Is it financial institutions that sell their customer information to outside marketing companies? Or is it Bank of America that says it'll no longer work with some telemarketing firms to sell their products and services?
Is it sweepstakes marketers who use really small type to tell consumers that the $2 million check they're holding isn't real? Or is it Publishers Clearing House, which says it will publish the numerical odds of winning in the rules and include "No purchase necessary" messages on its entry forms and outer envelopes.
Is it IBM and Microsoft, which are stopping advertising on Web sites that don't meet certain privacy guidelines? Or is Disney, which is going another step by saying its Go Network portal will drop any advertisers that fail to post clear policies on the use of personal information.
Times have changed. We're not in 1962, when the Reader's Digest Association started the first magazine sweepstakes mailing. How we went about our business 10 years ago isn't the same as how we did it five or even two years ago. Today's consumers are becoming increasingly aware of their personal information. Privacy advocates have cropped up who can make a great deal of noise with our lawmakers.

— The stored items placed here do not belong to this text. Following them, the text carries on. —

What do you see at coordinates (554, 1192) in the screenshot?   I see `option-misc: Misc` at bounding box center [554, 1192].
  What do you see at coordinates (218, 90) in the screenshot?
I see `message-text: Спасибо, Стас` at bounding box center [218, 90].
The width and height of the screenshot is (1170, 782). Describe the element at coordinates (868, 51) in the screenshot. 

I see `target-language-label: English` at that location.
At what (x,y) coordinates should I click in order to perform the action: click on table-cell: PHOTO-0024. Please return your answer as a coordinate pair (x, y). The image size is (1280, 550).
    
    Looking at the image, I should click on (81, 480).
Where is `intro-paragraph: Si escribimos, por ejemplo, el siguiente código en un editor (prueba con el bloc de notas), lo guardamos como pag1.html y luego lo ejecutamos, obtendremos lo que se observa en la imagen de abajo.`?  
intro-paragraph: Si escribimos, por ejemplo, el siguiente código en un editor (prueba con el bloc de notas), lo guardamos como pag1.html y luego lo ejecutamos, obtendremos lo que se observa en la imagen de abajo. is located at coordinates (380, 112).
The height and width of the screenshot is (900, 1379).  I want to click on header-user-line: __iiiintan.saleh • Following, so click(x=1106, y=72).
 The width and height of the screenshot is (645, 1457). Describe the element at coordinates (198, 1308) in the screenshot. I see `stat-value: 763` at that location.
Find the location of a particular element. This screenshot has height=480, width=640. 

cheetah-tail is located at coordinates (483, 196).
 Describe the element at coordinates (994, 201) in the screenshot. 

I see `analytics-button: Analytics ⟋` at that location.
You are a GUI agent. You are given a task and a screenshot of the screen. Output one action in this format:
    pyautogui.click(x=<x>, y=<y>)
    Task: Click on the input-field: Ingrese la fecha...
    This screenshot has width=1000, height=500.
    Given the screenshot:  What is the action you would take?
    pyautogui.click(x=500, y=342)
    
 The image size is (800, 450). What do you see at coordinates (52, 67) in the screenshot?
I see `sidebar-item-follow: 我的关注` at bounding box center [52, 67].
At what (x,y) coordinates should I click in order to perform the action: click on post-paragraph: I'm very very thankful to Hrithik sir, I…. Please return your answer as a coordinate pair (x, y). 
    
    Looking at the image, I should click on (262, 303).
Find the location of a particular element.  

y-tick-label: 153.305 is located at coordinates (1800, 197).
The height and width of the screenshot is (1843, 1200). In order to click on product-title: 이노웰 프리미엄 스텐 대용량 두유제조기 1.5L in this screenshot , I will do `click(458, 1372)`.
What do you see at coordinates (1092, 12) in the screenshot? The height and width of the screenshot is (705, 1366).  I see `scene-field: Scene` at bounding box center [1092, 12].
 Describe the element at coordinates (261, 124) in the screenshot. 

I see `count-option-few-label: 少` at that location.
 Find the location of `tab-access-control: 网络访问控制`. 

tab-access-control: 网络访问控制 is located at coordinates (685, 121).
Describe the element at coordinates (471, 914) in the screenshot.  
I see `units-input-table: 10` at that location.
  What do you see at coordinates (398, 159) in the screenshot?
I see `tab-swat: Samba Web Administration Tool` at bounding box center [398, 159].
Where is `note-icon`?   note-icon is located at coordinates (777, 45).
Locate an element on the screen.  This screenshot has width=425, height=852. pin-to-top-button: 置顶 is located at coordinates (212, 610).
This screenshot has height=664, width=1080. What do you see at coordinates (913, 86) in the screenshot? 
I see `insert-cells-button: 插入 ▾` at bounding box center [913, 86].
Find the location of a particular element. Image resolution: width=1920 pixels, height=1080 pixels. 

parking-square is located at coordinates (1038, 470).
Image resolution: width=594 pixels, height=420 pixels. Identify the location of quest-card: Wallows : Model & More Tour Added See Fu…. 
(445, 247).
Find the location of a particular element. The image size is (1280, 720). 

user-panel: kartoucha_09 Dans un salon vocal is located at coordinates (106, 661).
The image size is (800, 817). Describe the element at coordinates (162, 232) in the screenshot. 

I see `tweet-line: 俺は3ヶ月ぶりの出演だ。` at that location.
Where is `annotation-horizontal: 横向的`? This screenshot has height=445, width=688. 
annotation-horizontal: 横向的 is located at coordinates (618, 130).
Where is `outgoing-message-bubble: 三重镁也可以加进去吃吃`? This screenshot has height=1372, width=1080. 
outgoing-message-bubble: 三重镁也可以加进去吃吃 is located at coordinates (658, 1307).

Many marketers, however, are proving every day that they can act responsibly, but the industry keeps getting hit with stories about elderly people flying to Florida to claim their million-dollar prizes or a bank that is accused of using its consumer data improperly. Self-regulation can work if everyone gives it a chance. Only 17 companies didn't meet the July 1 deadline to sign onto the Direct Marketing Association's Privacy Promise. Two weeks ago, the Federal Trade Commission told Congress there's no need for online privacy legislation at the moment, thanks to the DMA and the IBMs, Microsofts and Disneys out there. We just have to continue to put our house in order.